The 3 patients depicted here had individual immunosuppression factors such as lymphoma and history of cytotoxic therapy, but none of them received allogeneic HSCT. Cytomegalovirus retinitis seems to be associated with deep immunosuppression conditions. In fact, in non–human immunodeficiency virus patients, most CMV retinitis occurs in solid-organ transplant or allogeneic HSCT recipients [11]. Outside the context of transplantation, only a few case reports of CMV retinitis have been reported in cancer patients, especially in HL or B-cell lymphomas [12]. Otherwise, if steroids are associated with more CMV reactivations [13, 14], BV therapy does not imply a change in the CS therapy of lymphoma patients. To our knowledge, no case report of CMV retinitis associated with T-cell lymphoma has been published.

CD30 is expressed on the surface of T cells and NK cells, and CD30L is expressed on the surface of iDC; these cells play a key role in antiviral response [15]. CD30 stimulation in activated memory T cells leads to interleukin 5 and interferon γ secretion [16]. Bekiaris et al showed that NK cells express a high level of CD30 in CMV infection [17]. CD30 seems therefore critical for anti-CMV response [18], maintaining effector and memory CD8+ T cells [4], inducing NK-cell survival, and preserving spleen white pulp architecture [17], which is required to support B-cell isotype switch and memory [19]. CD30-dependant iDC–NK cell cross-talk is involved in inflammatory cytokine secretion (tumor necrosis factor α, interferon γ, interleukin 6, interleukin 8) and T-cell proliferation [6]. Activated T cells express CD30, whose activation is involved in both terminating cytotoxicity and lymphocyte homing. Furthermore, soluble CD30 level has been associated with immune restoration inflammatory response after CMV retinitis in AIDS patients, which could underline its role in the retinal anti-CMV defense [20]. Hence, targeting CD30+ cells by BV is very likely to impair anti-CMV response also.

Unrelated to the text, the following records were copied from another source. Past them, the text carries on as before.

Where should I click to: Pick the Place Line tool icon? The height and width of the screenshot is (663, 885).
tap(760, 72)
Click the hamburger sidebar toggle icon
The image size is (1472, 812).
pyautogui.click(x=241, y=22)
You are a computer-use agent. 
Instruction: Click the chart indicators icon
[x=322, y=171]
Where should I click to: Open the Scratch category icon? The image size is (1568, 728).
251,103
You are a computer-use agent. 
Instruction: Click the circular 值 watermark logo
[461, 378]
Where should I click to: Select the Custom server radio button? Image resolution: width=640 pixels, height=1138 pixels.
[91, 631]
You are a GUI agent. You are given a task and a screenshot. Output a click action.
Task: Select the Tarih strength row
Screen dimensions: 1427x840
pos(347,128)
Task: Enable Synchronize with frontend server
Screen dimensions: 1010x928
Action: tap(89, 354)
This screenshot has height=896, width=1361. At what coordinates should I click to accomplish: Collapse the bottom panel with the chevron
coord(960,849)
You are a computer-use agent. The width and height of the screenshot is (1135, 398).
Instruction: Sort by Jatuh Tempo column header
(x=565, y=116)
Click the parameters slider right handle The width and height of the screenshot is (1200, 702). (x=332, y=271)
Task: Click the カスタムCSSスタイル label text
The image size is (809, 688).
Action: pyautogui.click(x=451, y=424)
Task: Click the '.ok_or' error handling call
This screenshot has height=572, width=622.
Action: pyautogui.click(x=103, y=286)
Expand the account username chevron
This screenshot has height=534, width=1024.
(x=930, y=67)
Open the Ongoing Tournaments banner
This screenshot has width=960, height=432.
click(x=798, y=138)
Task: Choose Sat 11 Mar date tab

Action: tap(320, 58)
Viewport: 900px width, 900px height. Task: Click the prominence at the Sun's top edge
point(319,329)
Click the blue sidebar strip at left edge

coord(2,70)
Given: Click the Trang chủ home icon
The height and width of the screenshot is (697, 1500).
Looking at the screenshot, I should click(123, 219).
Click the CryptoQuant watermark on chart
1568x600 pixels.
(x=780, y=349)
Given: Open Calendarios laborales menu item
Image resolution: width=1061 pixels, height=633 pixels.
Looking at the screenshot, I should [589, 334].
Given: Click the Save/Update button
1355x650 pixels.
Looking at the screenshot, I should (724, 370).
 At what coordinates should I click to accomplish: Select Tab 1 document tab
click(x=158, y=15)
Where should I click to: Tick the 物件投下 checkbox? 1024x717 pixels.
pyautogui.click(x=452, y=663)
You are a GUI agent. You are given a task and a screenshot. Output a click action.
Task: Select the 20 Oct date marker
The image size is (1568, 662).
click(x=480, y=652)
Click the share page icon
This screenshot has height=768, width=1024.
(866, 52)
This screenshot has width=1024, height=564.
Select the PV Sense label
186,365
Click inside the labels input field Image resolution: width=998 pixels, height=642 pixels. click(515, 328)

These cases illustrate the morbidity associated with CMV disease and especially retinal involvement in the context of BV therapy. They underline the potential role of BV therapy on anti-CMV immune response and indicate that new treatment with BV is unsafe without maintenance antiviral therapy. Ophthalmological examination and plasma CMV PCR should immediately be performed in patients suffering from visual loss in a context of BV therapy. For patients treated with BV after receiving multiple previous chemotherapies, physicians should be attentive to CMV reactivation and perform plasma PCR in respect to clinically or biologically relevant anomalies. Further studies to assess the incidence of CMV reactivation and the pertinence of prophylaxis in patients treated with BV are warranted.

Acknowledgments

Potential conflicts of interest. G. C. has served in a consultancy role with Roche and Celgene and has received honoraria from Gilead, Jansen, Roche, and Celgene. All other authors: No reported conflicts. All authors have submitted the ICMJE Form for Disclosure of Potential Conflicts of Interest. Conflicts that the editors consider relevant to the content of the manuscript have been disclosed.